Nel caso in questione, tale procedura rimane inapplicabile ed palesemente illegittima, data l’insussistenza della dimostrazione di una qualsiasi previsione contrattuale che consenta la variazione medesima (in tal senso, Corte di Cassazione, n. 318/06).
L’accordo tra le parti – ed è questa la parte più significativa della sentenza del Supremo Collegio “… non operando la norma distinzioni di sorta, può essere documentale, verbale e perfino successivo, purchè del medesimo sia fornita la prova, da parte dei soggetti interessati, mediante la trasfusione del patto stesso in note di accredito emesse da una parte a favore dell’altra, con l’allegazione della causale che volta per volta, abbia giustificato gi sconti praticati (in tal senso, Corte di Cassazione, n. 3428/96; n. 8558/01, 4770/09)1.

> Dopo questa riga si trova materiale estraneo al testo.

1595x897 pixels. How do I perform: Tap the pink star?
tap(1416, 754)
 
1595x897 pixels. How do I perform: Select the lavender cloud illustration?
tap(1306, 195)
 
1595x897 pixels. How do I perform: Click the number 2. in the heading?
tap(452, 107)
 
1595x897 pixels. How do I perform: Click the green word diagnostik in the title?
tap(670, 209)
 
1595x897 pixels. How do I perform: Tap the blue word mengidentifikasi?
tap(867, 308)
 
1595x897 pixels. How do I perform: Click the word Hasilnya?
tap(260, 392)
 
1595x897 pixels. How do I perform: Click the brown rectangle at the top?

Sull’argomento è intervenuta anche l’Amministrazione finanziaria con risoluzione ministeriale numero 42/E del 17 febbraio 2009 secondo cui “… le ragioni per le quali un’operazione fatturata viene meno in tutto o in parte o sia ridotta nel suo ammontare imponibile possono essere varie e possono consistere non solo nella nullità, nell’annullamento, nella revoca, nella risoluzione, nella rescissione, ma anche in ragioni cui la legge rinvia per il fatto che esse sono ‘simili’, ed anche a mancato pagamento, ad abbuoni o sconti previsti contrattualmente…“.
Nella fattispecie in esame, tuttavia, non solo manca(va) del tutto la prova di una convenzione tra le parti finalizzata a ridurre i corrispettivi, delle cessioni operate dalle ditte fornitrici, ma addirittura sussiste la prova del contrario.
Infatti, le ditte fornitrici, emittenti fatture per sconti ed abbuoni concessi alla società, avevano ricevuto addebiti relativi a prestazioni promozionali che documentavano di un’attività di prestazioni di servizi, certamente soggetta ad Iva ex articoli 1 e 3 D.P.R. n. 633 del 1972.
D’altra parte, conclude la Corte di Cassazione, trattandosi di operazioni effettuate a soggetti residenti in Italia, in virtù del nesso diretto tra il servizio reso ed il corrispettivo ricevuto, costituisce in forza del principio di territorialità dell’Iva e del VI Direttiva n. 77/388/CEE, operazione assoggettabile ad imposta.
Conclusioni
La massima ricavabile dalla sentenza commentata è quindi quella secondo cui in mancanza di specifiche disposizioni normative, l’accordo negoziale riferito ad una variazione in diminuzione iva di cui al comma 2, dell’art. 26, D.P.R. n. 633/72, può essere documentale, verbale e persino successivo, purché del medesimo sia fornita prova da parte dei soggetti interessati.
22 marzo 2012
Attilio e Antonino Romano
1 La Cassazione con sentenza n. 8558 del 22.6.01 ha chiarito che è sufficiente “l’esistenza di un accordo contrattuale, anche successivo all’originario contratto… Ove la legge non preveda speciali forme per la conclusione del contratto, la modifica che comporta una riduzione del corrispettivo può essere anche frutto di un accordo verbale e può essere provata con qualunque mezzo previsto in materia contrattuale”. Al contrario sconti e abbuoni non possono essere oggetto di detrazione d’imposta se dedotti solamente da “consuetudini o usi commerciali di qualsiasi genere”.